(HealthDay News) — Levonorgestrel-releasing intrauterine contraceptive devices (LNG-IUDs) seem to have systemic effects on the body, resulting in increased background enhancement on breast magnetic resonance imaging (MRI), according to a study presented at the annual meeting of the Radiological Society of North America, held from Nov. 28 to Dec. 2 in Chicago.
Luisa Huck, M.D., from RWTH Aachen University in Germany, and colleagues examined the association between LNG-IUD use and background parenchymal enhancement (BPE) in breast MRI as an established imaging biomarker of hormonal stimulation.
Forty-eight premenopausal women without a personal history of breast cancer or hormone or antihormone intake who had undergone standardized dynamic contrast-enhanced breast MRI for screening at least twice, with and without an IUD in place, were identified.
Half of the included women had their first MRI without the IUD in place, and the other half had their first MRI with the IUD in place. There was a median of 27 months between the two studies. The degree of BPE was assessed based on American College of Radiology (ACR) categories.
The researchers found that the ACR categories did not change with versus without IUD in 24 of 48 women.
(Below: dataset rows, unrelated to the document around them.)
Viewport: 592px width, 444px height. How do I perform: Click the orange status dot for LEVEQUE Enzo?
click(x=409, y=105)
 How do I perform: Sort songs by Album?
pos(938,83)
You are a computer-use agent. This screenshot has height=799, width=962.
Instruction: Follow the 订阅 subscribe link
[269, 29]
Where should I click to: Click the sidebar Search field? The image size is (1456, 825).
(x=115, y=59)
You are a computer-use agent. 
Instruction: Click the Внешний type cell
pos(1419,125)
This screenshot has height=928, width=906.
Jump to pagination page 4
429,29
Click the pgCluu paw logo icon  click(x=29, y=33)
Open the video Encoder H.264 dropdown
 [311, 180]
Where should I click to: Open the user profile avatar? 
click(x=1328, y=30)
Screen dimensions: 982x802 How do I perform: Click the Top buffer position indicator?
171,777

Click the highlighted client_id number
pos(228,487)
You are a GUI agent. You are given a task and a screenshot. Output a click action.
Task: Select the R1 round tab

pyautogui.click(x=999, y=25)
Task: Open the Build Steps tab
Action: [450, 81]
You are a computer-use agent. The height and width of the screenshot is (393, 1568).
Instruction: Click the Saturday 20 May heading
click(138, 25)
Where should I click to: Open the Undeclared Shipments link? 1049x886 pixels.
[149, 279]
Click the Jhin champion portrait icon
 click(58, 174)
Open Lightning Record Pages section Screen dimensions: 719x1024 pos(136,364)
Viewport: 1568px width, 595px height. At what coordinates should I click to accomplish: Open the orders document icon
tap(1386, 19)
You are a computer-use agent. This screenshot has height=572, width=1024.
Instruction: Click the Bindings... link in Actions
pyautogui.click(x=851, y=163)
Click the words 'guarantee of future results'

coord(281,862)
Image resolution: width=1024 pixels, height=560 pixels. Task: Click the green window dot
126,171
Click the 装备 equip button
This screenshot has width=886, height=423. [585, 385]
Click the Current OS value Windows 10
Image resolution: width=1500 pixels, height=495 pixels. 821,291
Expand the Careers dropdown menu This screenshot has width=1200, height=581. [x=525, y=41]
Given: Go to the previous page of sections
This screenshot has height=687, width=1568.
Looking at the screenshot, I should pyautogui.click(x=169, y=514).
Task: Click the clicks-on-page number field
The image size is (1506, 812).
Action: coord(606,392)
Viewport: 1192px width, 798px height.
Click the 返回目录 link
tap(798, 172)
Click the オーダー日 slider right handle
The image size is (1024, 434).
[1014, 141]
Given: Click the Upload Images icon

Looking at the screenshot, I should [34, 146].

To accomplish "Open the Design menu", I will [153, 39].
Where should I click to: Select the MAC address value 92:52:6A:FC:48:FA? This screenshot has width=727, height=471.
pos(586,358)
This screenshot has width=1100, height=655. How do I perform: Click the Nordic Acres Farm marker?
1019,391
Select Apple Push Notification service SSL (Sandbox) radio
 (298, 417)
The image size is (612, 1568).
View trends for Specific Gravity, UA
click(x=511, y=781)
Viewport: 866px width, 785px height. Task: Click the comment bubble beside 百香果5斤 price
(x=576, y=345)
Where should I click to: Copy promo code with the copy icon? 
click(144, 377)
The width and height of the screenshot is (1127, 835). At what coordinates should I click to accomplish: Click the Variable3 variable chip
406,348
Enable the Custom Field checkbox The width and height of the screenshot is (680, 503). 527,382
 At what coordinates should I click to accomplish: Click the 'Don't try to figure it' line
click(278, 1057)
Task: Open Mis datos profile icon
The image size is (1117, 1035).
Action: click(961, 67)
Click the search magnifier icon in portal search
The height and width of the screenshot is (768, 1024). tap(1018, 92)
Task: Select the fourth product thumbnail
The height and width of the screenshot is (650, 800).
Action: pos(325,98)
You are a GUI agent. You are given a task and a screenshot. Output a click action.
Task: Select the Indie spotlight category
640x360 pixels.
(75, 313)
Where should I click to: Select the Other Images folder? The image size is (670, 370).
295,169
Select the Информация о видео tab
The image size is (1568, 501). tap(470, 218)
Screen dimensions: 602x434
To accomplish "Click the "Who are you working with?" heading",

In 23 patients, the ACR category was higher with versus without IUD; in one woman, the ACR category was lower. The change in ACR category according to the presence or absence of IUD was highly significant.
“Use of an IUD leads to hormonal stimulation of the breast that is detectable by MRI,” Huck said in a statement. “The increased enhancement also has implications for the diagnostic accuracy of breast MRI in women using hormonal IUDs.”